§ **Excerpt provided**:
*****

Gluten-free flours from different raw materials as the source of vitamin Bsub(1), Bsub(2), Bsub(3) and Bsub(6)
2017
Rybicka, I. (Poznan University of Economics and Business, Poznan (Poland). Faculty of Commodity Science, Department of Technology and Instrumental Analysis) | Gliszczynska-Swiglo, A.
Gluten-free (GF) products are those with a natural absence or acceptable level (<20 mg/kg) of gluten. They should be a part of a diet for people with gluten-related disorders, like celiac disease. Recently the popularity of a gluten-free diet (GFD) has risen extremely, because a lot of healthy individuals exclude gluten from their menus. According to the literature data on nutritional deficiencies in the GFD, this trend seems to be risky. This paper describes the nutritional value of 14 flours from different GF raw materials from the aspect of B-group vitamin content (Bsub(1), Bsub(2), Bsub(3), Bsub(6)). Vitamins were determined using high performance liquid chromatography after enzymatic and acid hydrolysis of the samples. The vitamin contents significantly differed in the analysed flours. The content (in 100 g of the product) of vitamin Bsub(1) ranged from 0.01 mg (amaranth flour) to 0.60 mg (teff flour), vitamin Bsub(2) from 0.03 mg (GF flour with oats) to 0.22 mg (buckwheat flour), vitamin Bsub(3) from below 0.01 mg (amaranth flour) to 6.02 mg (millet flour), and vitamin Bsub(6) from 0.03 mg (acorn flour) to 0.69 mg (amaranth flour). The content of vitamins in the analysed GF flours was also compared to gluten-containing flours. Obtained results indicate that flours from teff, millet, chestnut, buckwheat, and amaranth are better sources of certain B-group vitamins than flours from corn, rice, and some flours with gluten.

*****

§ **Material shown**:
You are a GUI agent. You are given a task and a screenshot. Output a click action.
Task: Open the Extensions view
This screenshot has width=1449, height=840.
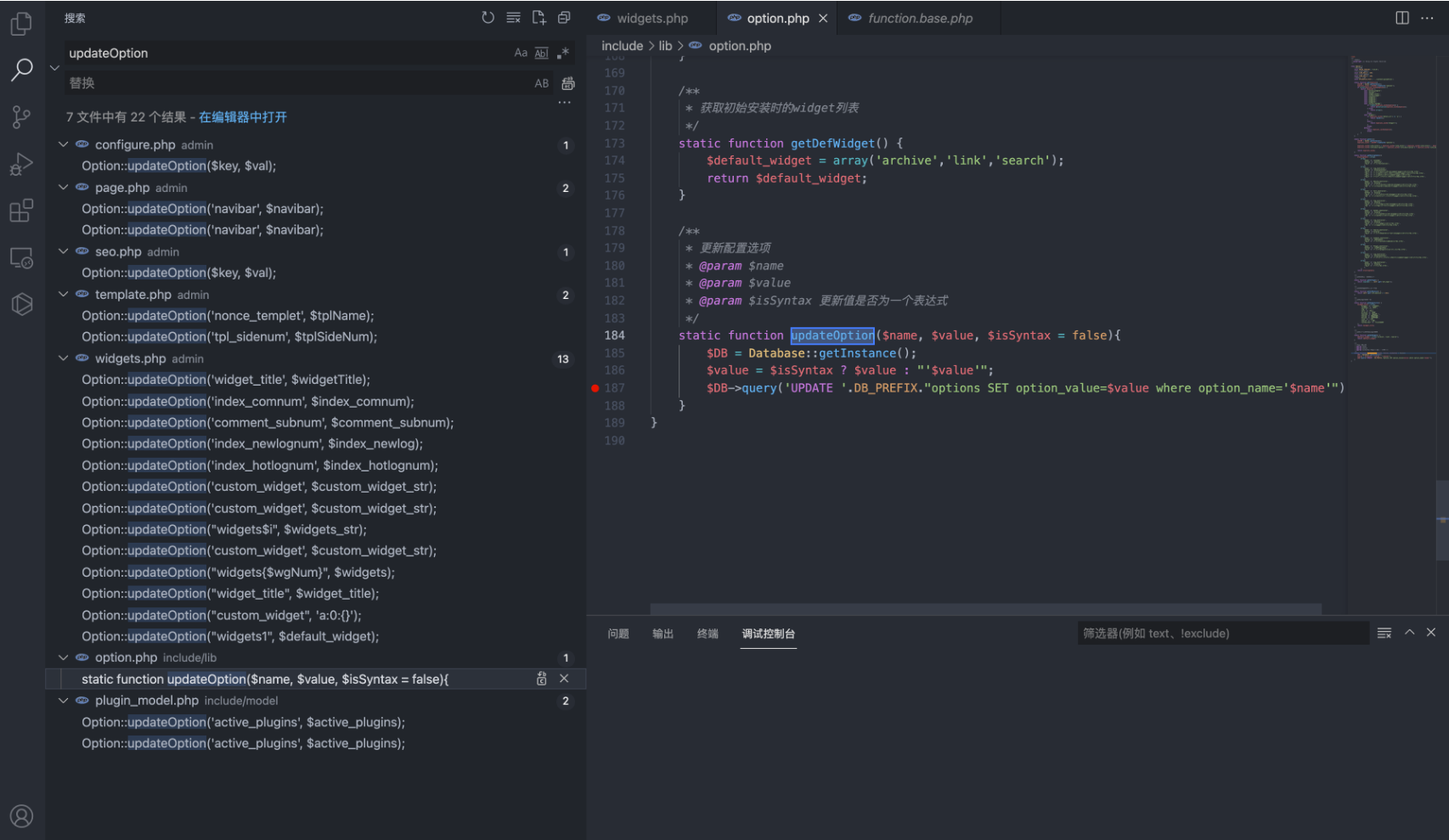point(21,211)
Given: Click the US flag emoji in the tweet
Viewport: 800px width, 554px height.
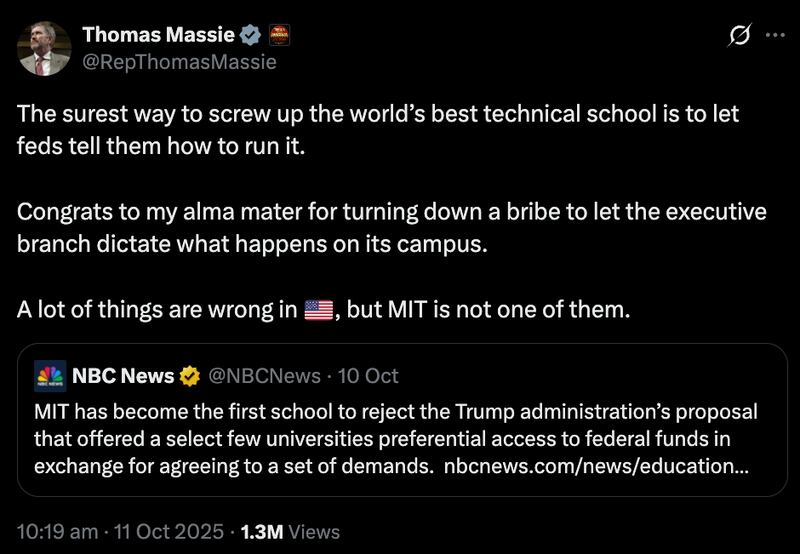Looking at the screenshot, I should tap(317, 309).
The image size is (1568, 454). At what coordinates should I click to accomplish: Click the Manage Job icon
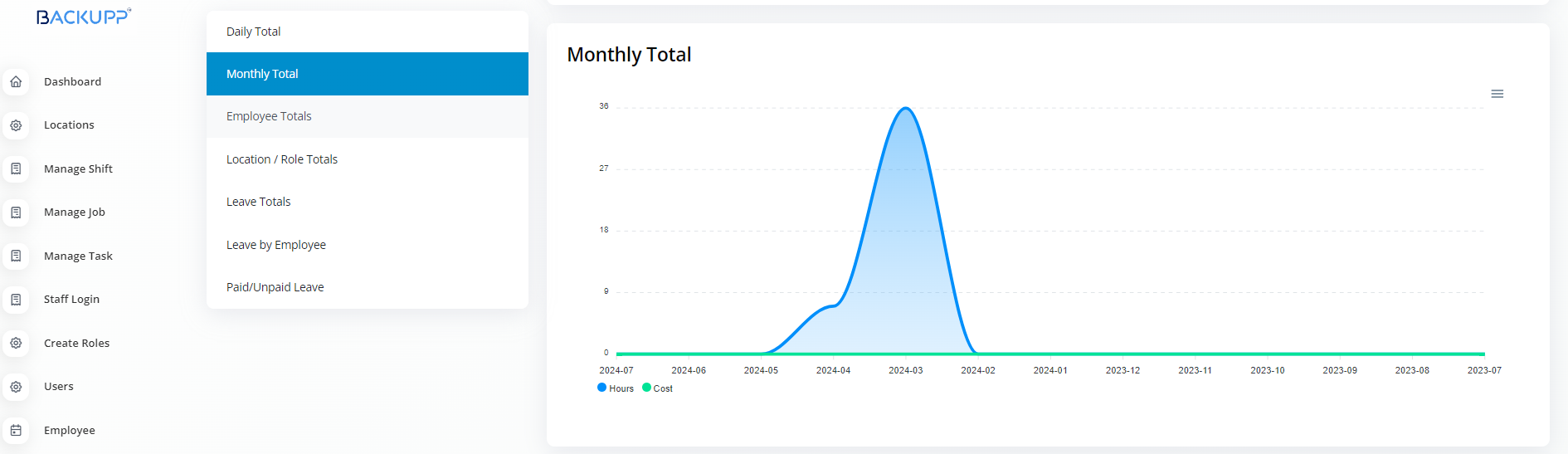[16, 212]
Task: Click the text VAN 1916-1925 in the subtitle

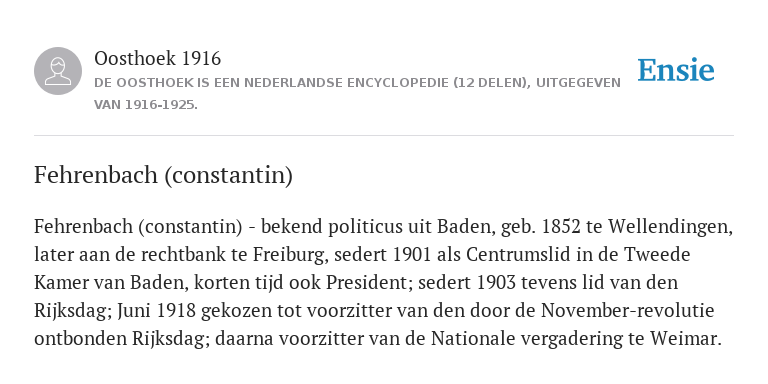Action: coord(145,105)
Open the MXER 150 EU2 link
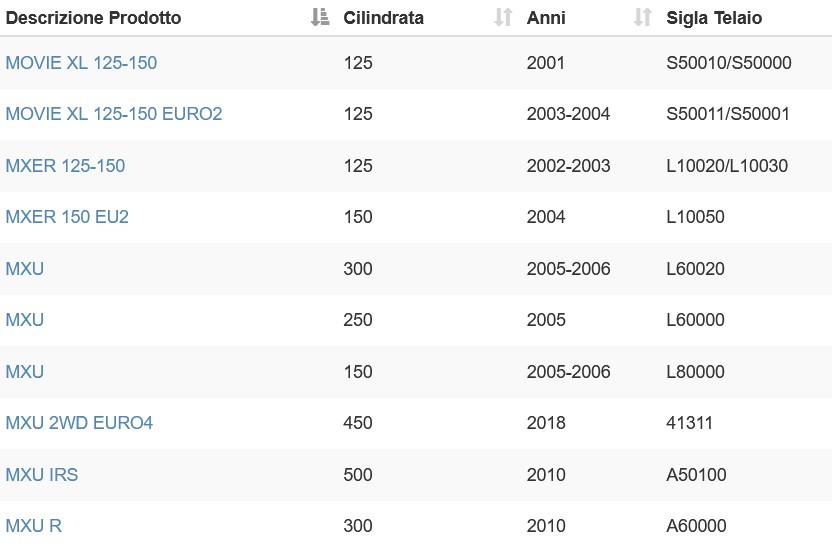This screenshot has width=832, height=547. tap(67, 216)
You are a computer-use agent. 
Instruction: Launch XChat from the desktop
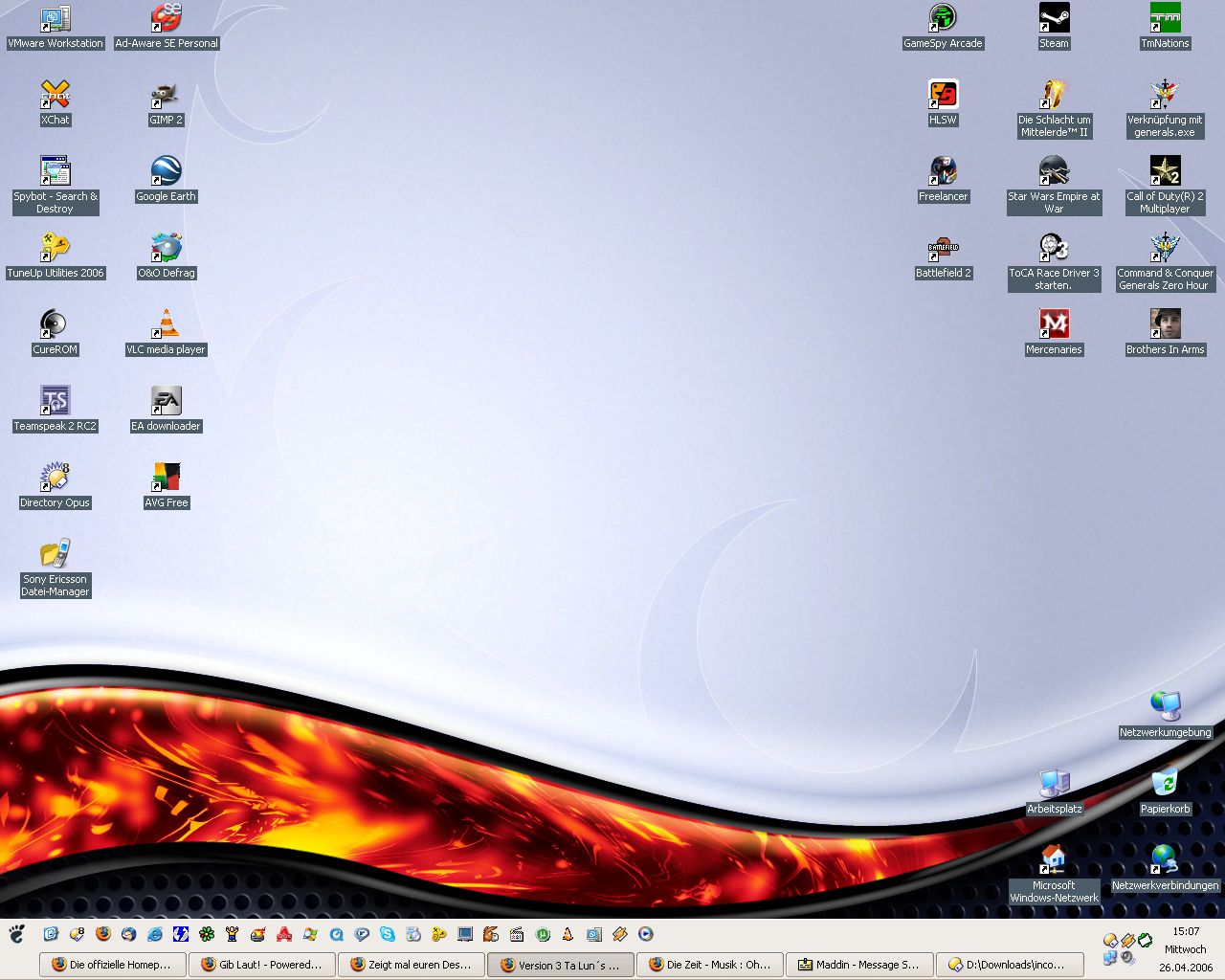55,96
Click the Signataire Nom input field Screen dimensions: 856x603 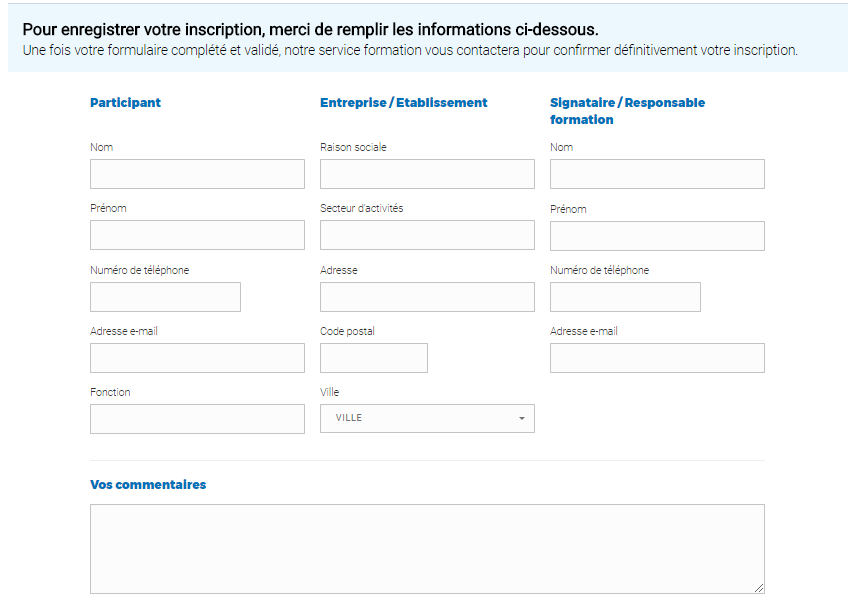[x=657, y=174]
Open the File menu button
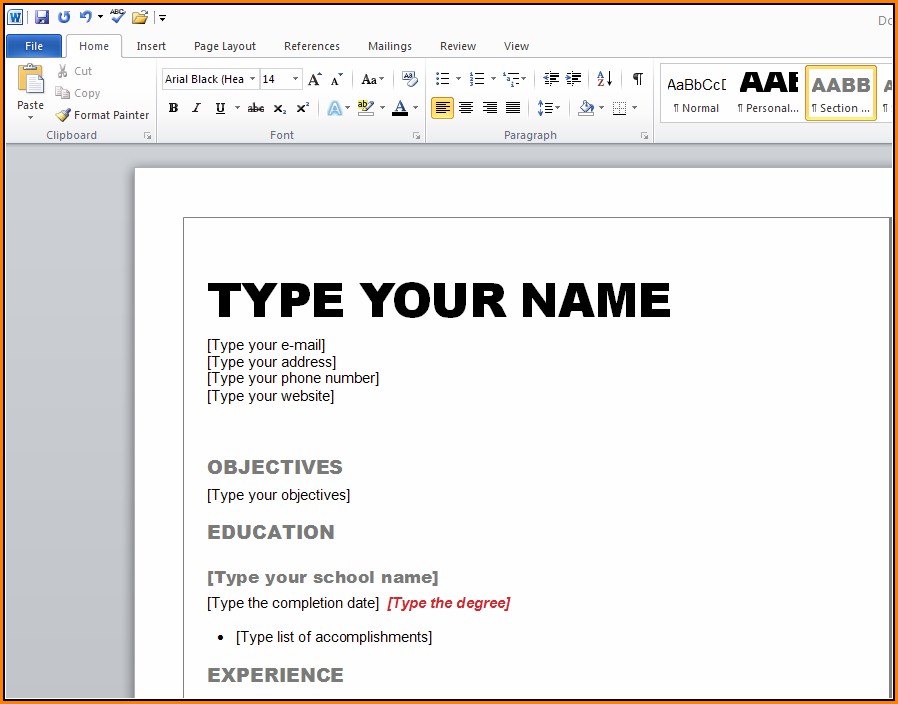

*****

§ **Task description**: Please summarize the text on gluten-free flours in two sentences. The material shown above is separate from the text on gluten-free flours.

§ **Answer to the problem**: The paper measured vitamins B1, B2, B3 and B6 in 14 flours from different gluten-free raw materials, using high performance liquid chromatography, and found that vitamin content differed significantly among them. Flours from teff, millet, chestnut, buckwheat and amaranth proved better sources of certain B-group vitamins than flours from corn, rice and some flours with gluten.